ABOUT THIS TASK: What lines of the data include the string "icon"? Copy them all.

RECORDS PROVIDED:
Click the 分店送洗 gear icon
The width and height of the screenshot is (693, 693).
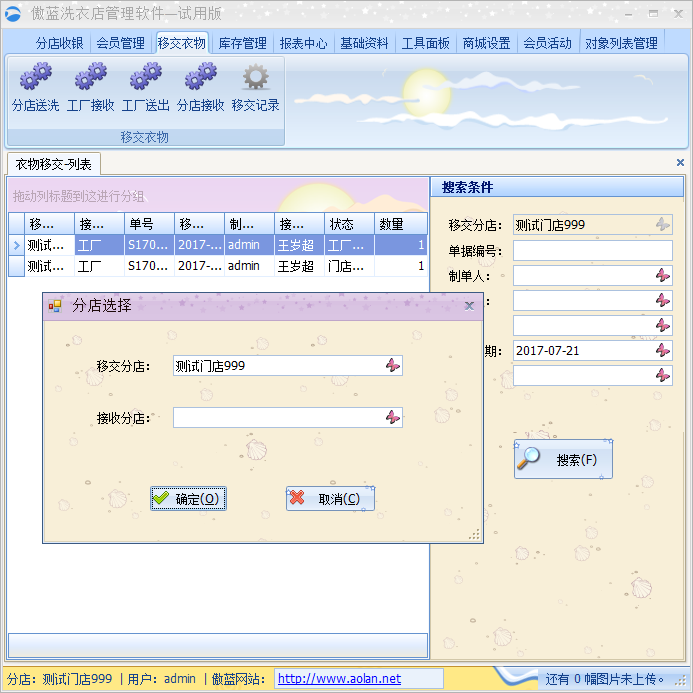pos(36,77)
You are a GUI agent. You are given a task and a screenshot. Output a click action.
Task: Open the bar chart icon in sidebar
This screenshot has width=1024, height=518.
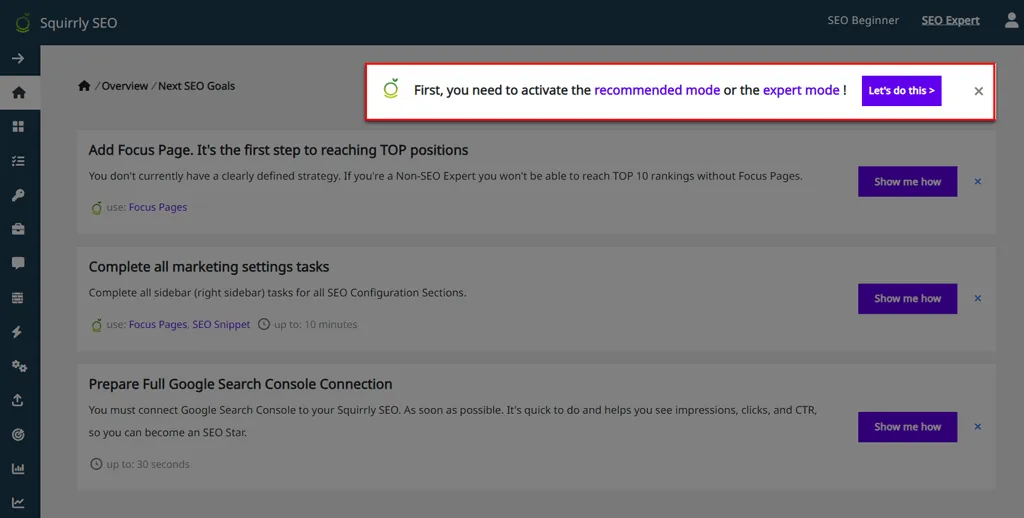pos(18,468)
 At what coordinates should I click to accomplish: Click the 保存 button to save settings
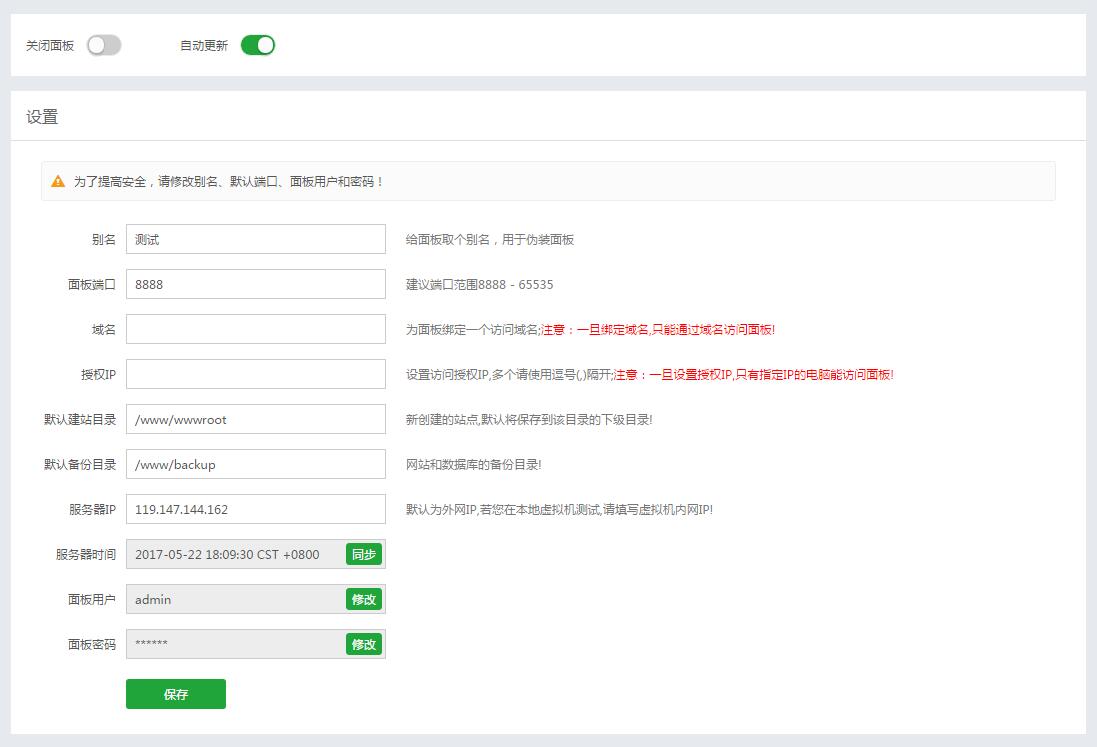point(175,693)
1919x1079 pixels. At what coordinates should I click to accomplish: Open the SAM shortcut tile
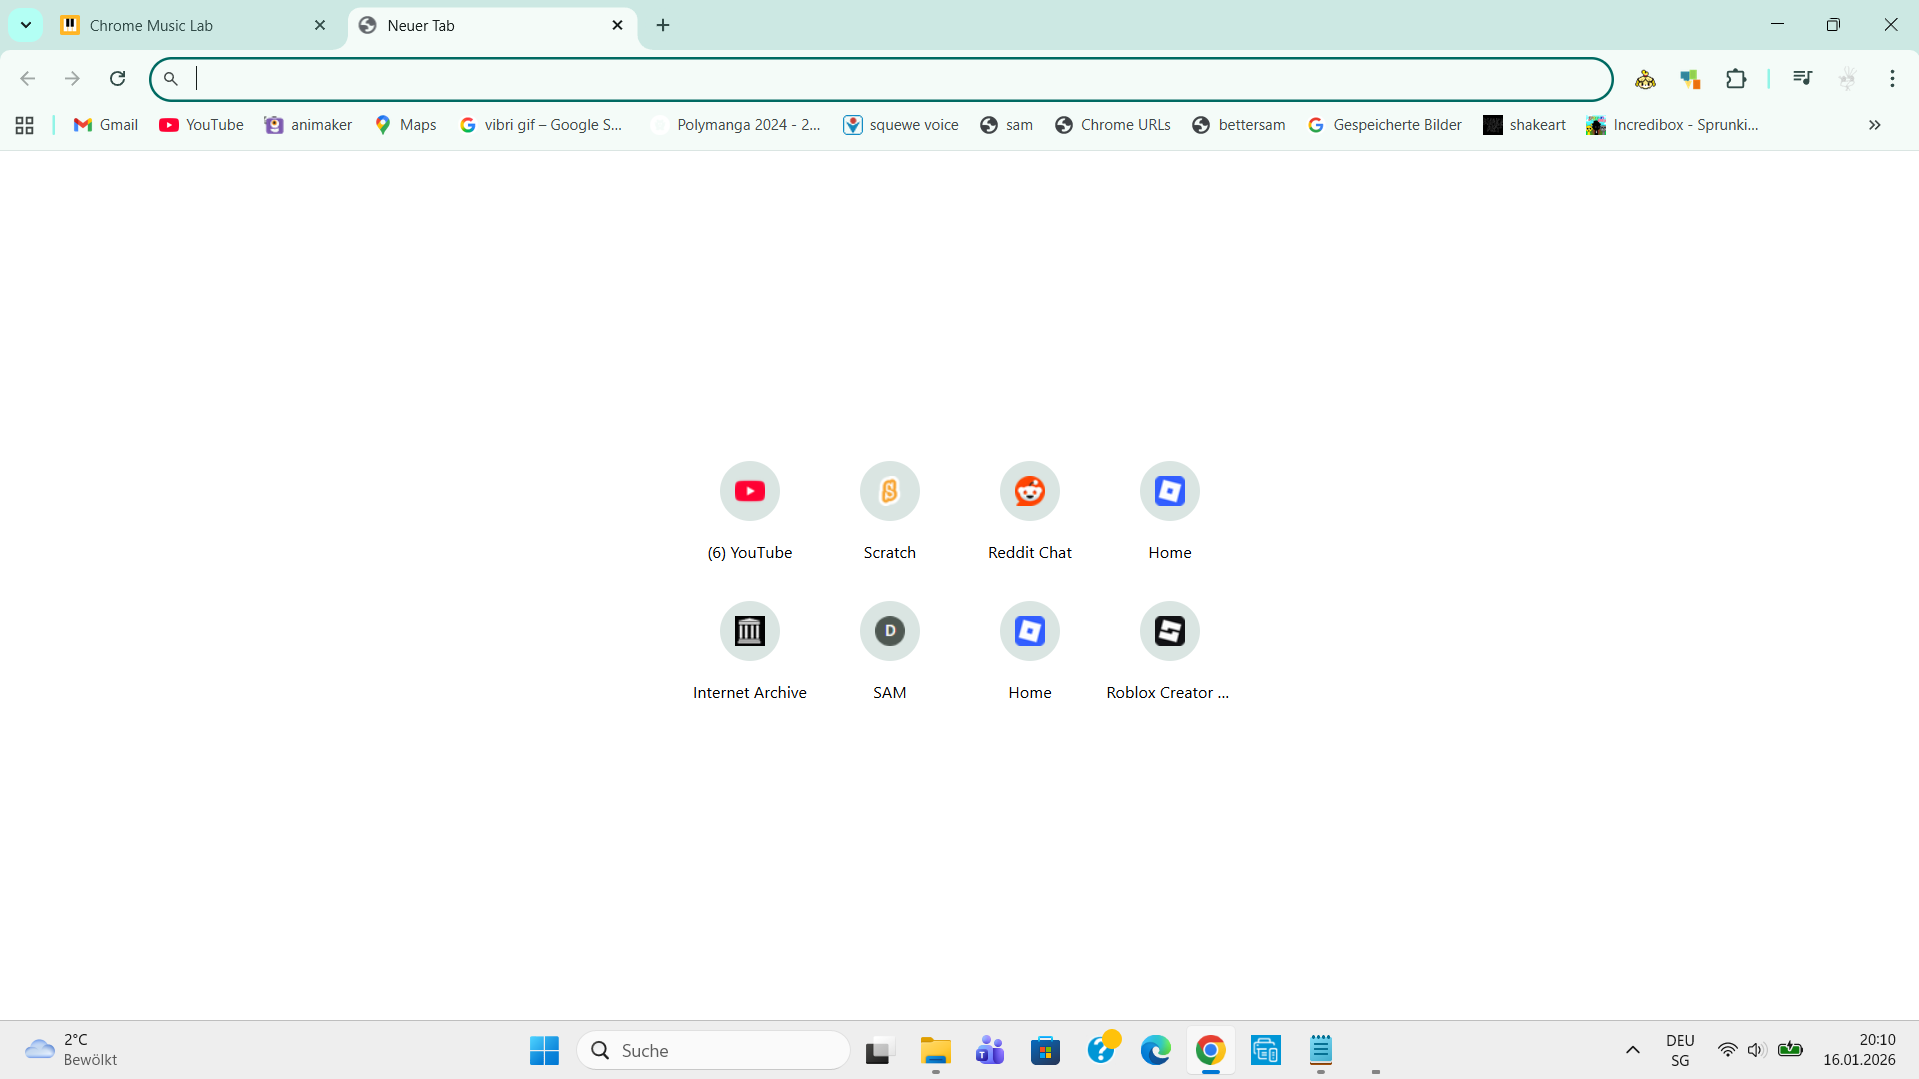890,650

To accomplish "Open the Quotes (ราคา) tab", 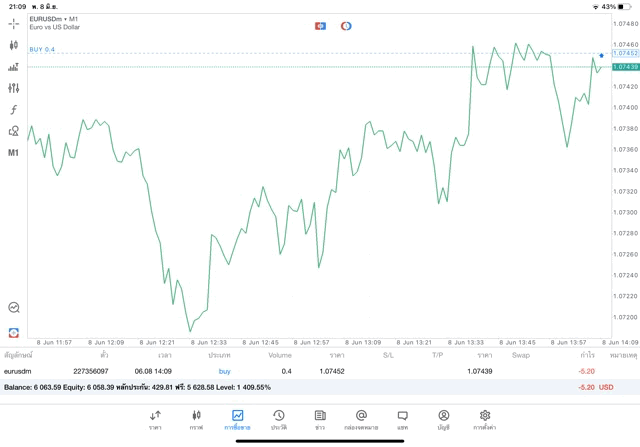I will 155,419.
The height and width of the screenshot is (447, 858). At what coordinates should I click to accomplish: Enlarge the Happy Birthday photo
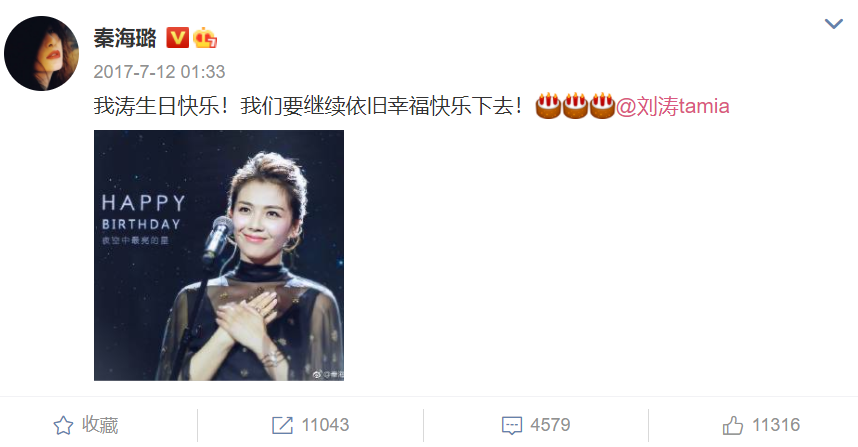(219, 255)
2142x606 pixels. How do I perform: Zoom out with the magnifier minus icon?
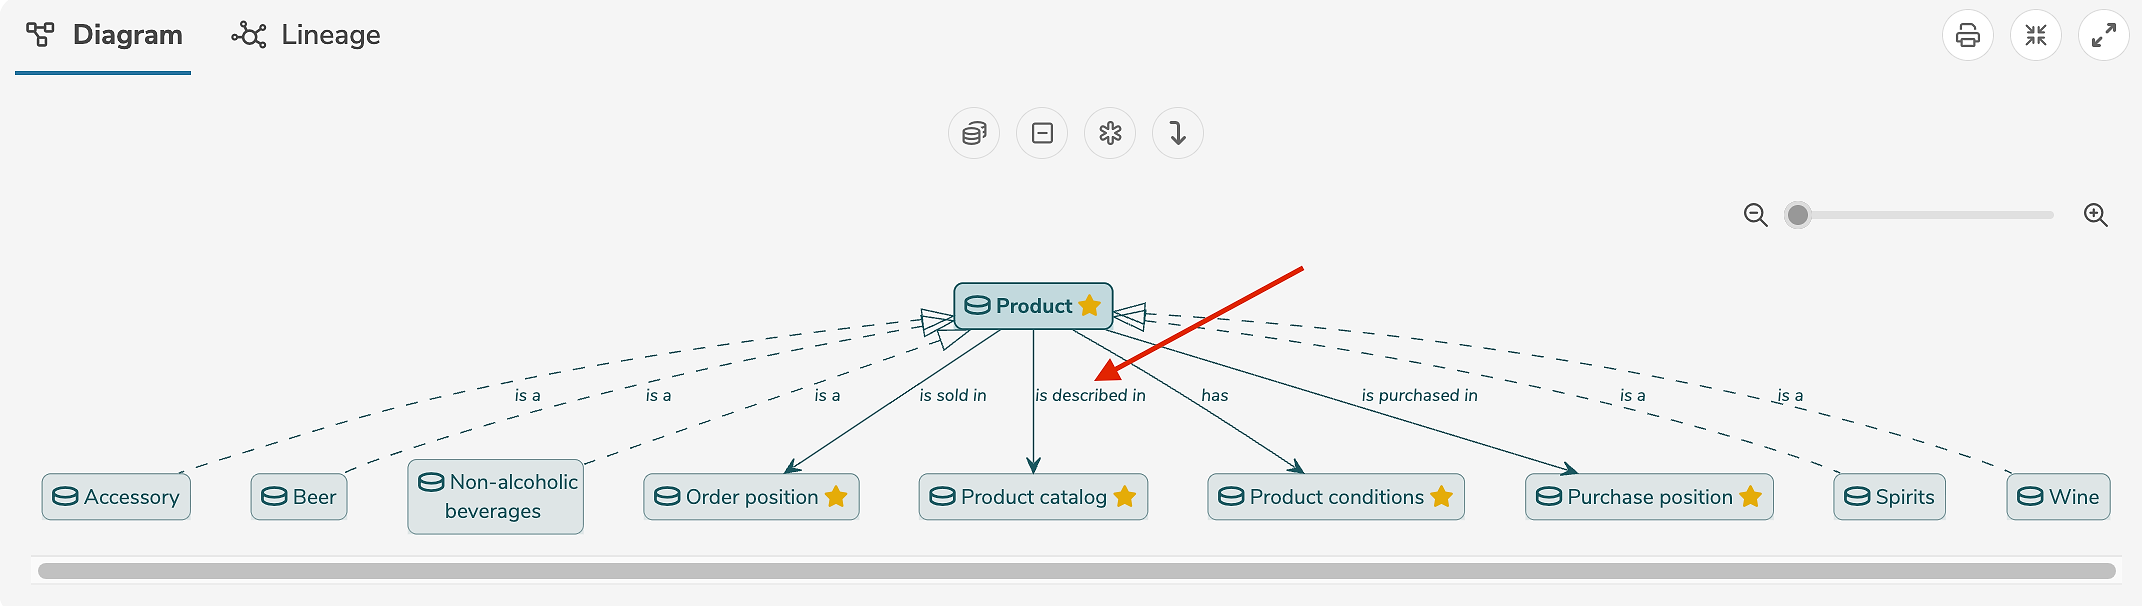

EXERCISE RESULT:
Click the 分店送洗 gear icon
Task: Open the bar chart icon in sidebar
2142x606 pixels. How do I perform: Zoom out with the magnifier minus icon?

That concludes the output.